Lamb of God


“Behold, the Lamb of God who takes away the sin of the world!”
John 1:29
This is what John the Baptist declared about Jesus as he was coming towards him one day.
Lamb of God is a phrase stemming from the Old Testament sacrifices. When people sinned – when they failed to fully love God or love others – it separated them from a holy God. But in Old Testament times people could offer an unblemished animal sacrifice as an atonement (Lev 4:32). This action indicated that the sin had been dealt with; that God and the sinner had been reconciled to each other.

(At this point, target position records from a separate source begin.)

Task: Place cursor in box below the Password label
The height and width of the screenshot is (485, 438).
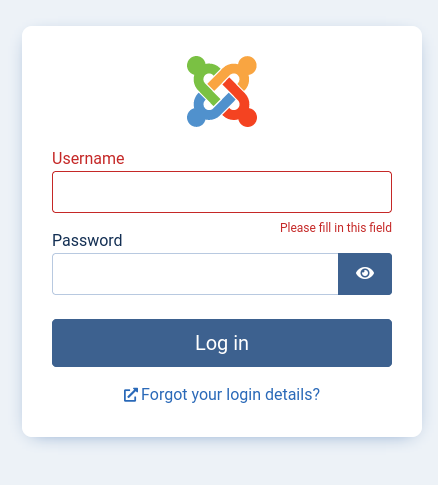Action: (x=195, y=274)
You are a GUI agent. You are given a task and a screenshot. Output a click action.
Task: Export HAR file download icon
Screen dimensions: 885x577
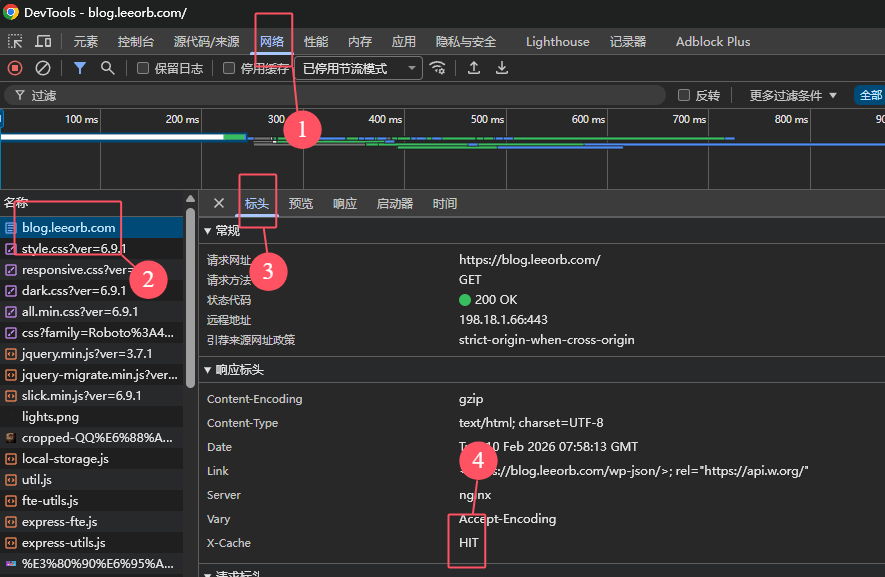click(x=502, y=68)
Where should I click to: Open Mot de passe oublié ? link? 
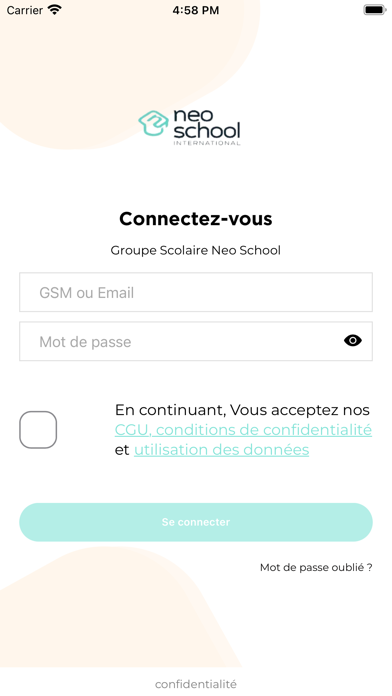point(316,567)

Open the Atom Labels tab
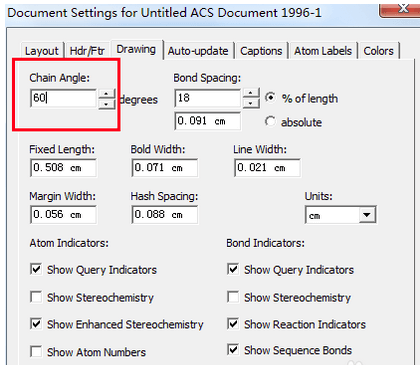(x=323, y=51)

The problem was, when they sinned again, they had to keep repeating the sacrifices.
A lamb also featured at the first Passover, where each household was instructed to sacrifice a lamb and put some its blood on the door frames of the houses where they ate the lamb before fleeing Egypt (Exodus 12). The blood was a sign that God would “pass over” the Israelites and spare their firstborn when a destructive plague struck the Egyptians.

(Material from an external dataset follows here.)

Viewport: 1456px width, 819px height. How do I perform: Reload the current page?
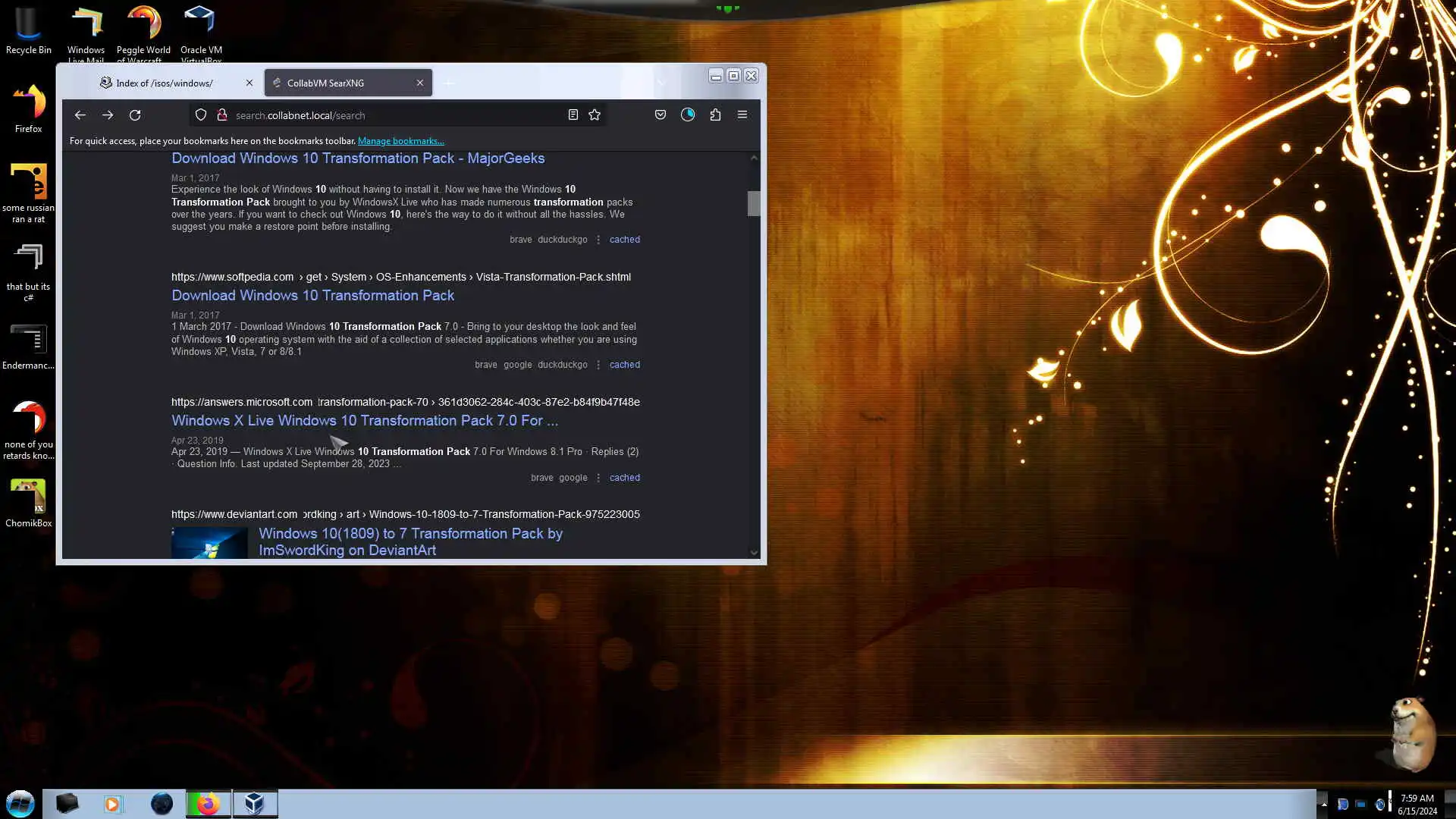[135, 115]
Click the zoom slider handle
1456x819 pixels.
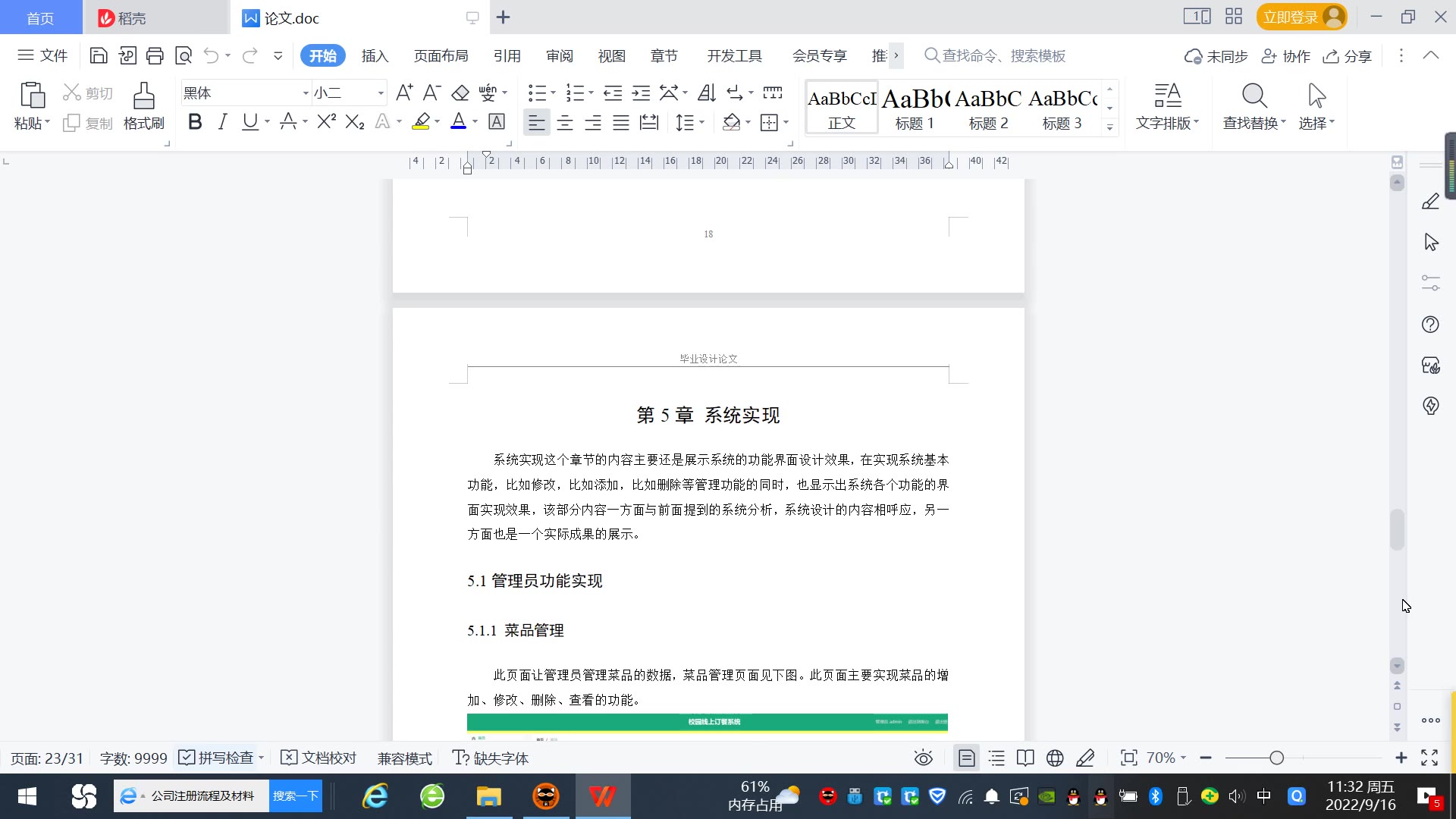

When we come to the New Testament, this sacrificial language is used to explain the death of Jesus. He is God’s “Lamb”; giving up his life once and for all to “take away the sins of the world.” And significantly, Jesus dies just at the time when the Passover festival was celebrated. Paul wrote of him as “Christ our Passover Lamb” (1 Cor 5:7).
When the New Testament writers describe Jesus’ death as a sacrifice for us, this is what they have in mind – how Jesus as the “Lamb of God” perfectly fulfils all the sacrificial rituals prescribed in the Old Testament. By dying on the cross, Jesus offered himself as the perfect sacrifice, “a lamb without blemish or spot” (1 Peter 1:19). It is through Jesus that we can be reconciled with God, have confidence in coming to Him, and receive his forgiveness.
How wonderful that Jesus willingly became the Lamb of God to deal with our sin once and for all time!
Are we humbly taking hold of his immense gift with thankful hearts?
Are we confidently drawing near to God, trusting in his Lamb?
Let’s rejoice and live each day in the freedom and forgiveness he has accomplished for us.